• **Text passage**:

▶

I’m-a stay true to myself
I can’t be anyone else
No matter what you think of me
“Breaking the Silence,” Imposter Syndrome, 2020
Situated deep in the middle of the country, Tulsa, Oklahoma, is a thriving city, and has been for quite some time. Once famous for its oil and as the “Birthplace of Route 66,” the city now has over 400,000 residents – close to a million in the metropolitan area – and quite a reputation for performing arts. Tulsa is home to the oldest continuously operating theater west of the Mississippi, a prestigious ballet company, an opera house, and a symphony orchestra. Tulsa has a rich history with music, too: It was the birthplace of Western Swing in the 1930s and the Tulsa Sound – made famous by non-Tulsan rock legend, Eric Clapton – in the 1950s and 1960s. In 2012, Livability.com even named Tulsa in the top ten best music scenes outside of LA, NYC, and Nashville. However, much of its musical notoriety – including both the genres it spawned – is rooted in country music; Tulsa is not where you would think to find a thriving scene for heavy music. Given all the city has to offer – including numerous venues and great accessibility per the interstate and local highways – it just took the right people to carve out a niche for this neglected subculture of music.
Claiming influence from such varied acts as Senses Fail, The Used, Scary Kids Scaring Kids, Blink-182, Alkaline Trio, Halifax, and CKY, Outline in Color seamlessly blends elements of hard rock, metal, nu-metal, pop, and R&B. The vocals are heavily laden with soulful singing and tastefully peppered with screaming and backing vocals, and the music features both rhythmic grooves and atmospheric ambience. The totality is a genre-blurring experience that gifts the listener with melodies that linger and beg to be heard again.

◀

• **Data records**:
▶

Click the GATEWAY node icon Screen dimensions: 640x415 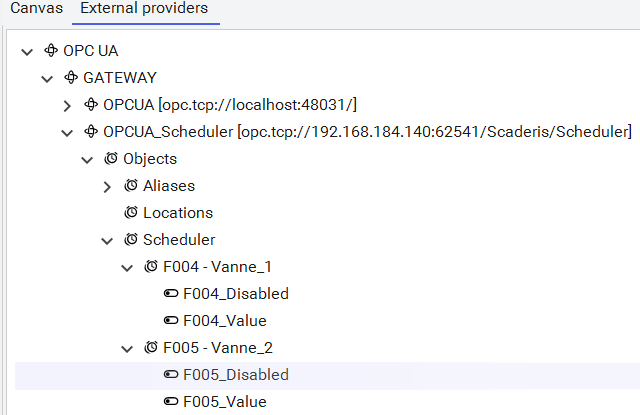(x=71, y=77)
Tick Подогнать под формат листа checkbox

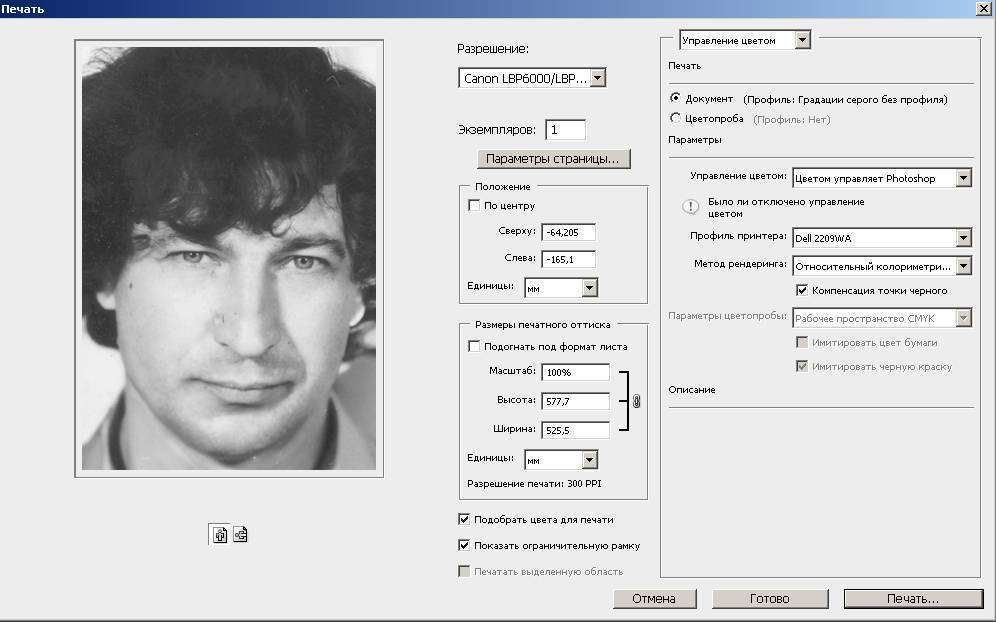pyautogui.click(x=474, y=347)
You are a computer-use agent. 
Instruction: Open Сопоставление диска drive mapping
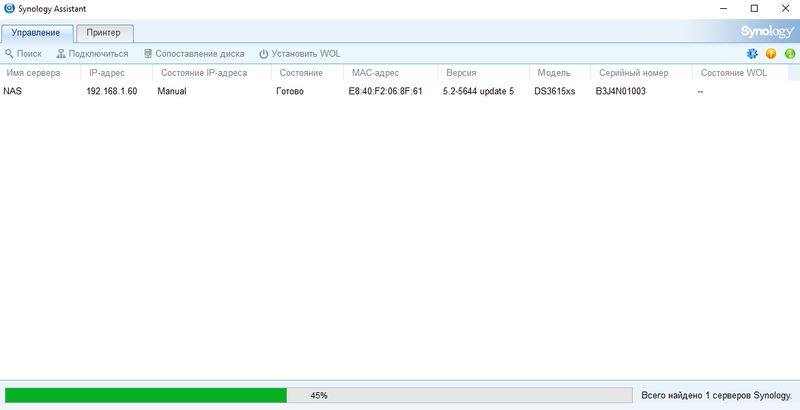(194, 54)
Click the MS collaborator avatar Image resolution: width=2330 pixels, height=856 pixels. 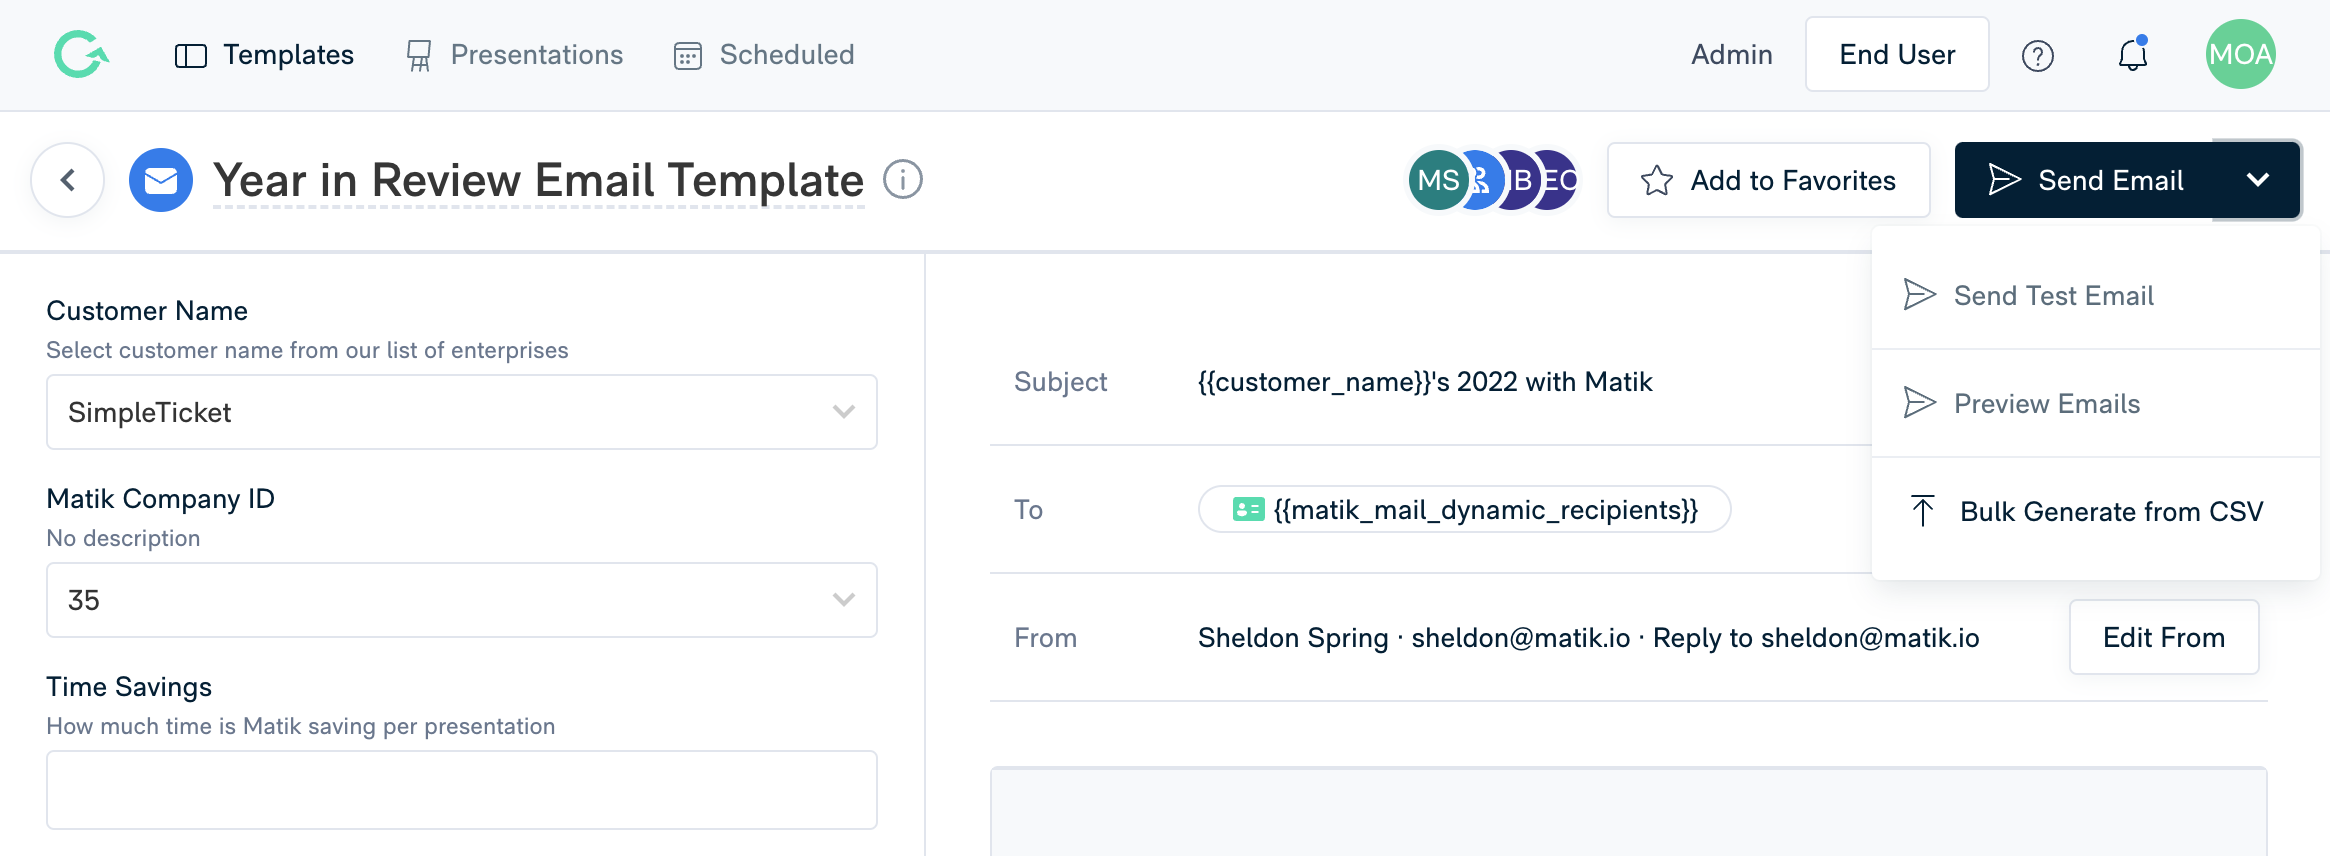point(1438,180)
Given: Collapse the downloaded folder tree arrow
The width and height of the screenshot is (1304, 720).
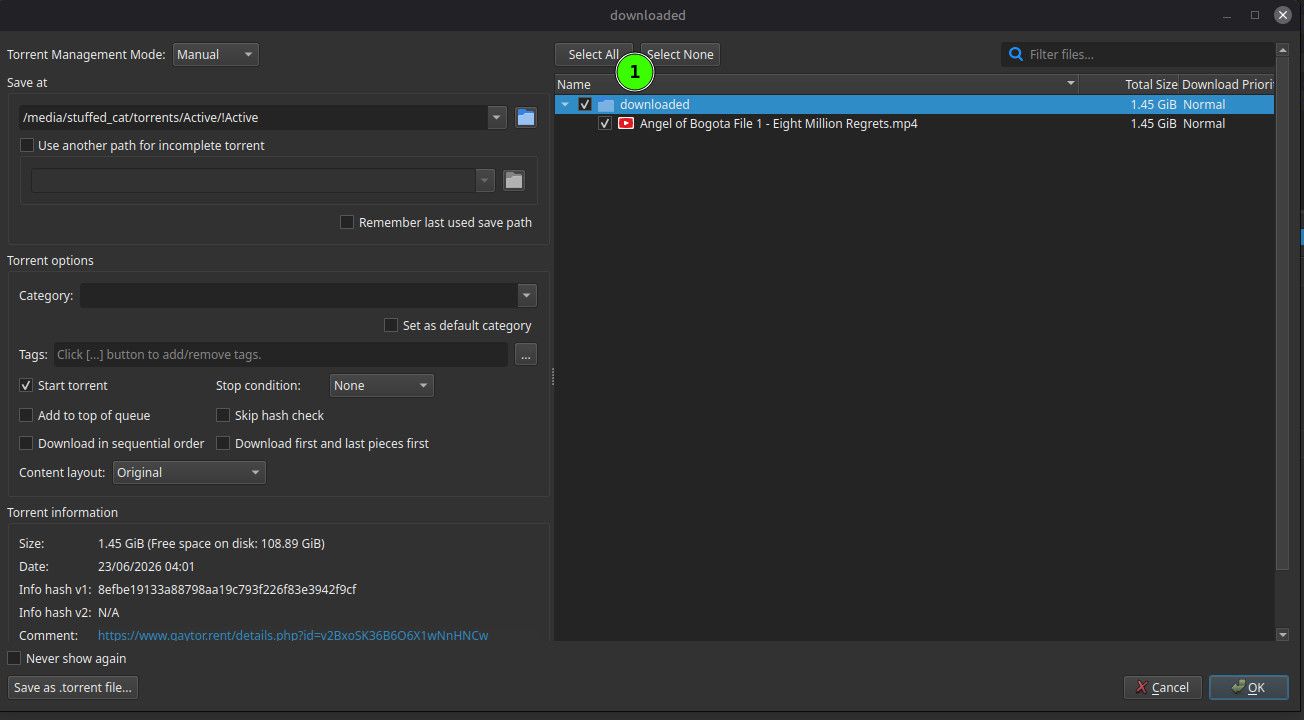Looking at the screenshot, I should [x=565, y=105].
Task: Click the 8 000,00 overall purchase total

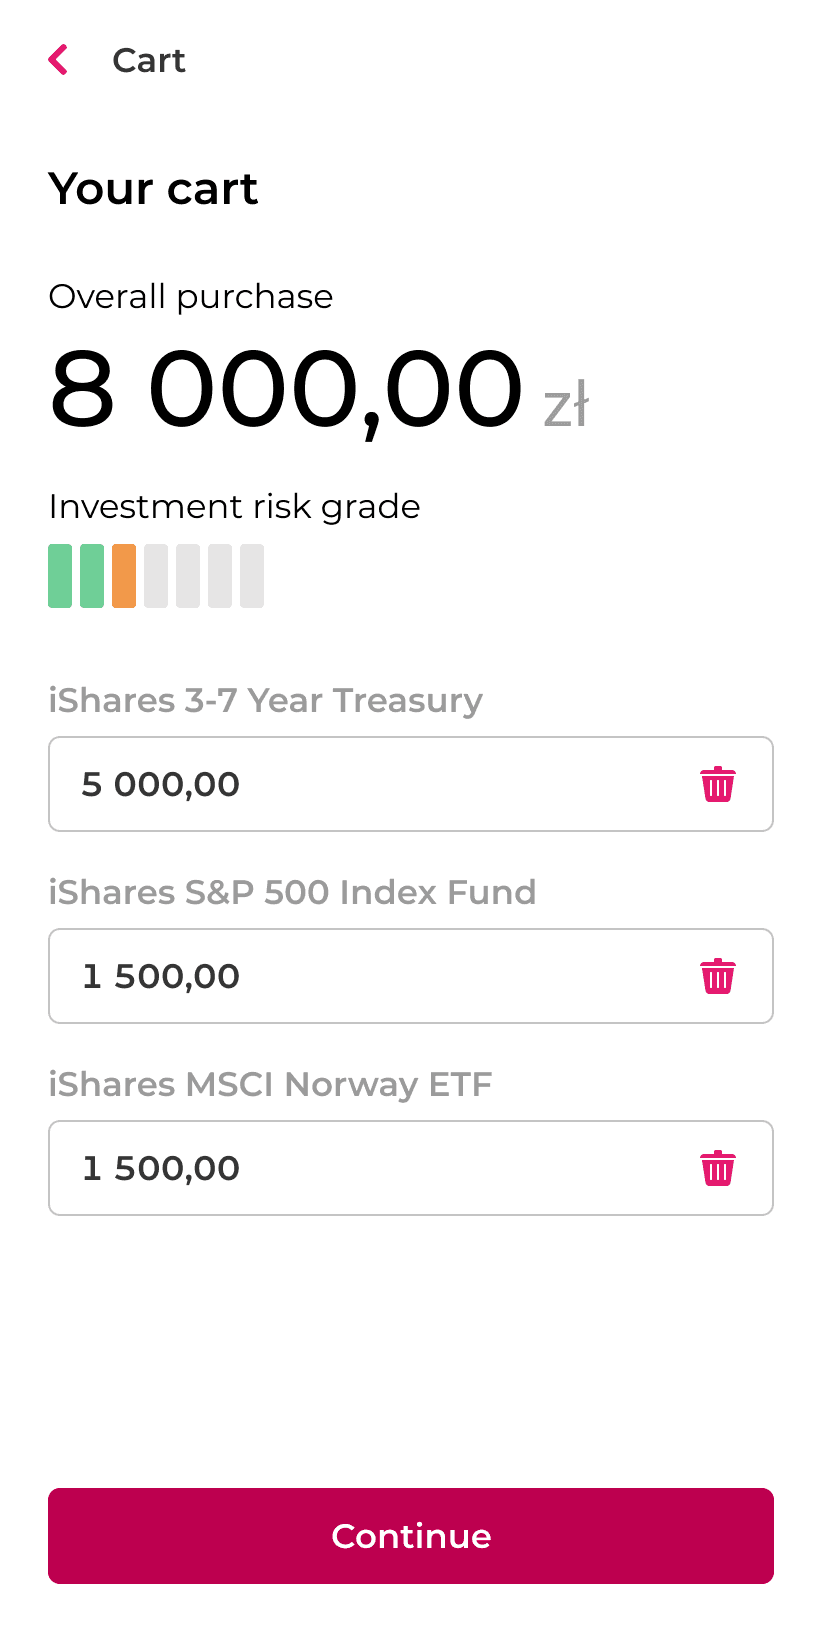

◀

• **Required work**:
1. In the Tulsa music passage, which genre was born in Tulsa in the 1930s?
2. Please carry the Tulsa music passage forward, starting after its final sentence.
The data has no connection to the Tulsa music passage.

• **Responses in order**:
1. Western Swing

2.
“When we formed as Outline in Color , heavy music was going through a period in Tulsa when there wasn’t anywhere to play, really. Promoters didn’t want to take chances on metal packages that would draw 50 or less kids a night,” according to vocalist Michael Skaggs. In a city where the music scene is so rich in other genres, why should a promoter do so? The answer is heart. Perseverance. Blood, sweat, and tears. Outline in Color and other heavy local bands put in the work, and gave it full heart. Between negotiating with promoters, promoting themselves, working together to build bills and ensure attendance, and organizing shows in less traditional venues, the local network of bands forged a scene where there wasn’t one. They built a collective local fanbase with other promising bands to give the doubting promoters a reason to take a chance on them.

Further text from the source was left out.